Family and friends are so important. Human beings are social animals and up until about 150 years ago we still lived in close knit villages. The village included immediate and extended family from sisters, brothers, aunts, uncles, cousins, godfathers and godmothers. Everyone looked after the young and the elderly.

In a very short time period we’ve moved from close knit community of multi generational family and friends to a diaspora. It’s not in our DNA to be unplugged and separated from the tribe.

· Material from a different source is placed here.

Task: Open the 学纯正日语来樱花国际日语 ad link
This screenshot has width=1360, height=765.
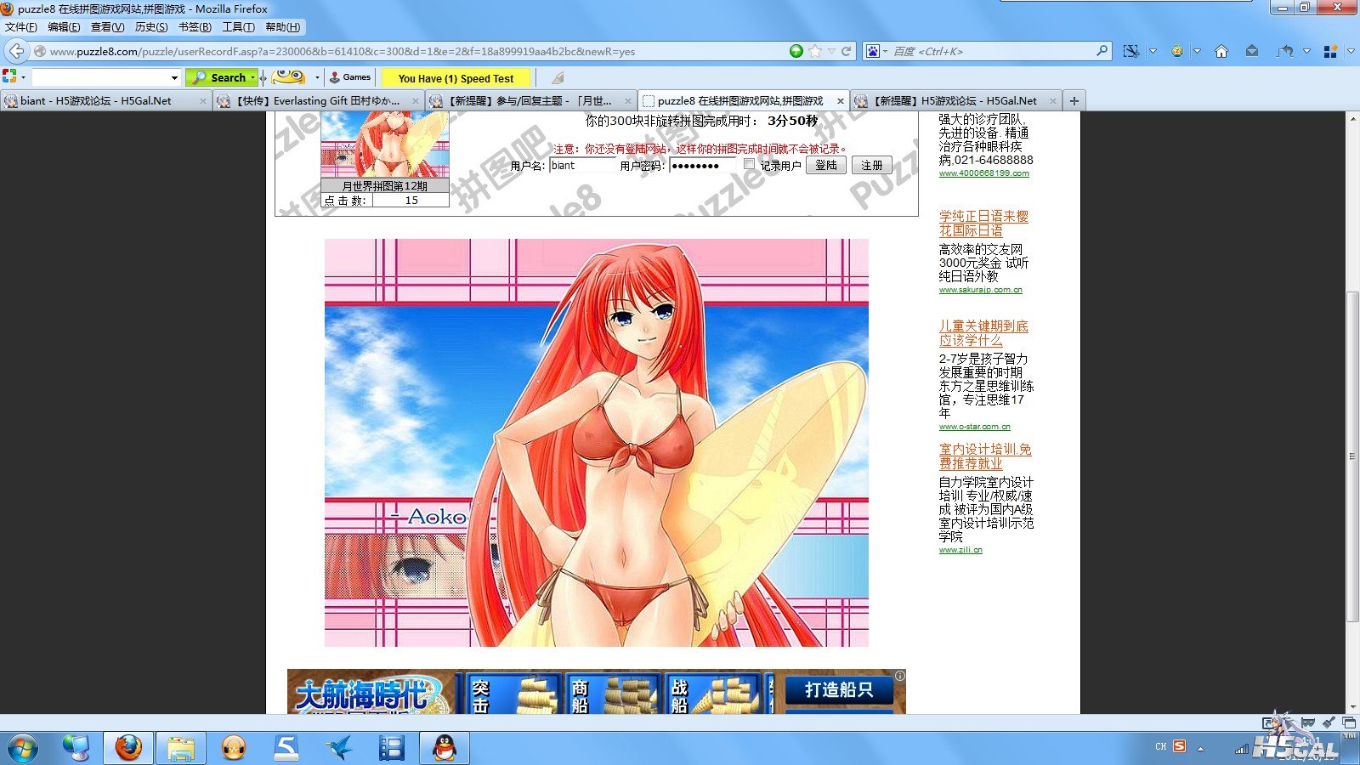Action: coord(983,224)
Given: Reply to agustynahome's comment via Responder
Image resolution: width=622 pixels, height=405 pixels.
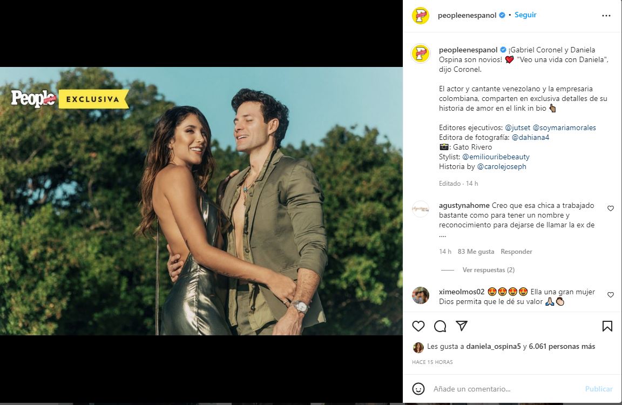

Raising kids is a great example. Most young mothers give birth in the hospital and are shipped out and home the next day. There they sit with a new born child with zero support from immediate family who are probably living in another city or even another country. In response to this there’s a growing trend for young parents to employee a night nurse during the postpartum period. A night nurse or midwife “baby sits” during the night and helps guide the new mother through the first couple of weeks. It also allows the parents to get some sleep and be engaged when they are with the child. In the past there would be sisters, aunts, mothers, grandmothers and friends to teach and cover for the mother. If you think about it it’s actually not such a crazy luxury but a necessity and going back to our village roots. It’s sad that the majority of young mothers can’t afford this extra help and have to go it alone.

Skype and Facetime don’t bridge the gap. We need physical interaction and to be around people that know us. We are under the illusion that we are now more connected than we have ever been, while it’s actually quite the opposite.

Invest in your friendships and family bonds – build a village.